На другую сторону плеса он перебрался сравнительно благополучно, если не считать того, что в сапоги попала вода. Где-то, примерно здесь, должен был упасть селезень. Заболотный бросился в одну сторону, в другую, пошел по кругу, захватывая все больше пространства, а подстреленная птица как сквозь землю провалилась или под воду ушла. Второе — более вероятно. Ныряет такой подранок — один клюв на поверхности, чтоб не задохнуться без воздуха, или в непролазные крепи забивается. Попробуй отыскать. Без хорошей собаки не взять.
Да, Заболотному определенно не везло. Напрасно лишь ноги промочил. Но охотничий азарт гнал его все дальше. Он стрелял по бекасам, куликам, по уткам, пролетающим явно вне досягаемости выстрела. Горячась, непростительно мазал. И уже думал возвращаться, когда наконец его упорство было вознаграждено. Напоровшись грудью на заряд свинца, чирок замертво свалился к ногам охотника. Успех взбодрил Заболотного, прибавил сил. Он подвязал добычу и снова двинулся в путь, отмахиваясь от назойливых комаров. Вскоре подстрелил лыску, выплывшую из камышей на чистую воду. Другую — ранил и долго гонялся за ней, пока добил третьим выстрелом.

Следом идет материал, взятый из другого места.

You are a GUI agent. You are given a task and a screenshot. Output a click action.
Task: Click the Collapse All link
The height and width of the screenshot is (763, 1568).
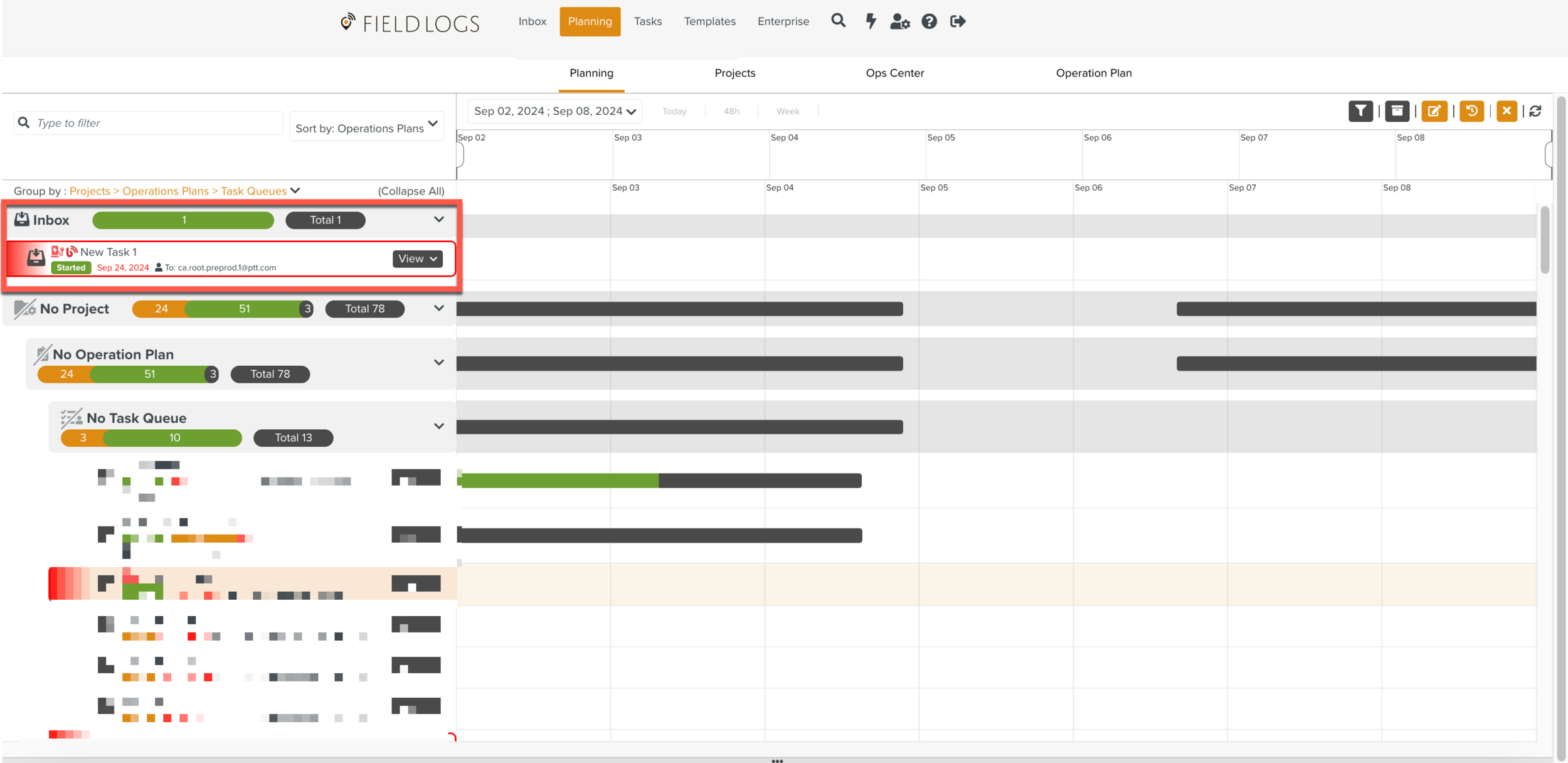point(411,191)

А между тем заря догорела. И как-то уж очень быстро сгустилась темень. Надо было возвращаться. Заболотный выбрался на сухое, огляделся, Вокруг был мрак. Тонко зудели комары. Глухо ухнула выпь. Что-то пискнуло и зашуршало в камышах. Булькнул поднявшийся со дна воздушный пузырь.
Заболотный в нерешительности посмотрел вправо по балке, влево. Плеса тянулись в обе стороны. Гоняясь за дичью, он пересекал их несколько раз и теперь не знал, куда же податься, чтобы вернуться к своим. Но выбор надо было делать. Ему казалось, что он сориентировался верно. И в самом деле,, спустя некоторое время в отдалении замигал огонек костра. Заболотный прибавил шагу, довольный, что так легко выпутался из затруднительного положения. Однако радость его была преждевременной. У костра сидела женщина. Медленно покачиваясь, что-то тихо напевала — протяжное, заунывное. Услышав шаги, подслеповато уставилась в ночь. Темень скрывала идущего. Она закрыла глаза и, склонив голову, прислушалась. Выждав, когда путник приблизился, заговорила — гортанно, скороговоркой:
— По болоту ходил, уток стрелял, много устал, не туда путь держал, садись — гостем будешь.
Она бросила в костер сушняк, пламя вспыхнуло ярче, осветив пришельца. Женщина окинула его быстрым взглядом, кивком указала место у костра и снова стала смотреть в пламя. Огоньки играли в ее темных восточного разреза глазах, отражались в массивных серьгах. Тускло поблескивало намисто из старых монет, виднеющееся у отворотов черного плюшевого жакета.
Заболотный мельком взглянул на нее. Заметил позади шатер, иронически скривил губы:
— Колдуний еще не хватало. Откуда такая взялась?